Vanila Singh, M.D. is an American physician, educator, policy maker, and patient advocate dedicated to public health and currently tackling one of the nation’s most widespread, expensive, and devastating epidemics of our time: the opioid and greater drug epidemic. She is an expert in treating and understanding the underlying mechanisms of complex acute and chronic pain. In 2017, Dr. Singh was appointed by the White House administration to serve as the Chief Medical Officer of the Department of Health and Human Services (HHS) in the Office of the Assistant Secretary for Health (OASH).
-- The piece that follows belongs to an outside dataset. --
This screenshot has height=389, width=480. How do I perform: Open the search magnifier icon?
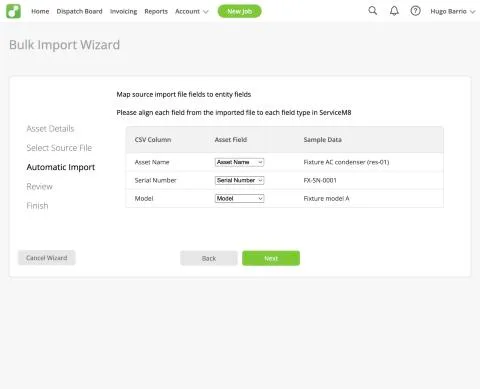tap(373, 11)

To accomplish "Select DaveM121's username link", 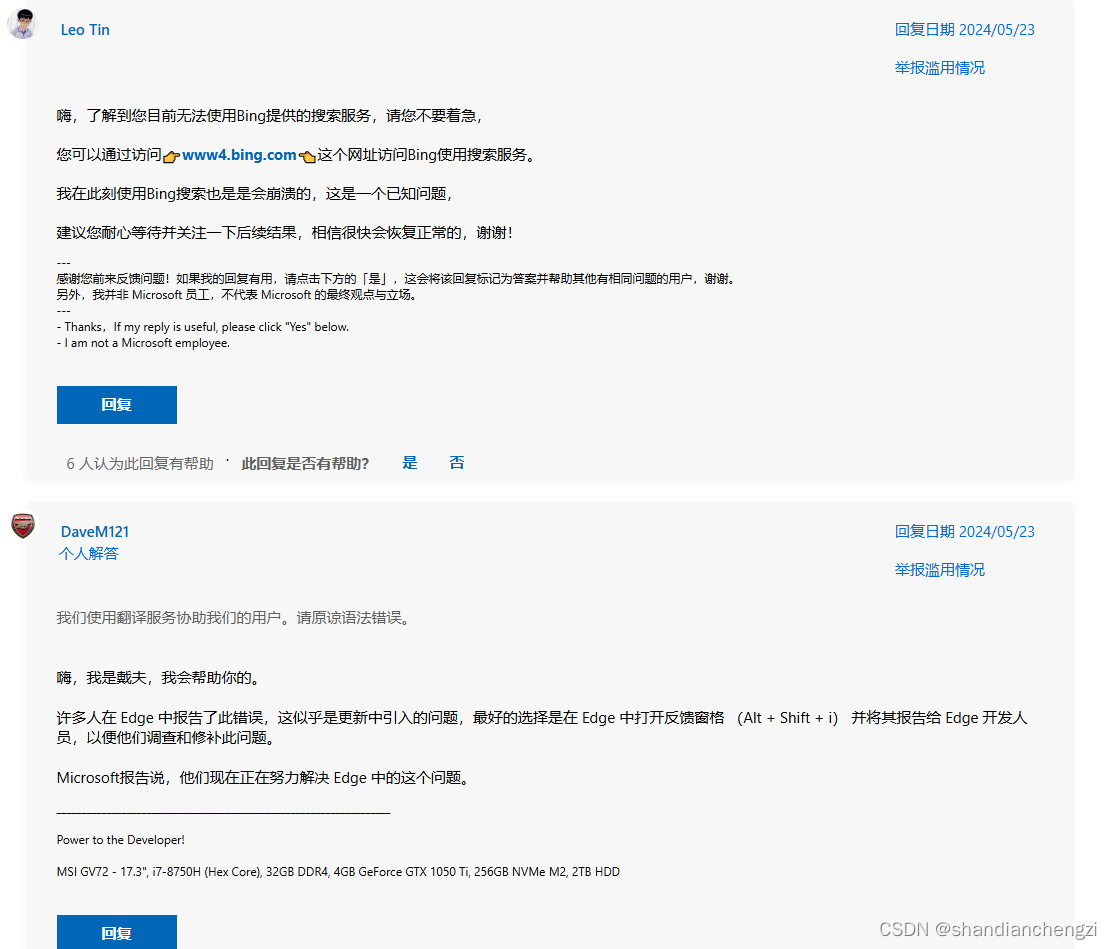I will coord(94,531).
She was later concurrently appointed by the Assistant Secretary for Health as the Acting Regional Director for Region 9 (CA, NV, AZ, HI, and the Pacific Islands) and served dual leadership roles through her HHS tenure. Dr. Singh is double-board certified Stanford physician in both anesthesiology and pain medicine with a background in molecular and cell biology, and economics. She is widely published in various news journals including Time Magazine, Modern Healthcare, and Medscape. Dr. Singh has also received awards for Visionary Leadership Award, Lifetime Achievement award, and Presidential Commendation Award from various organizations.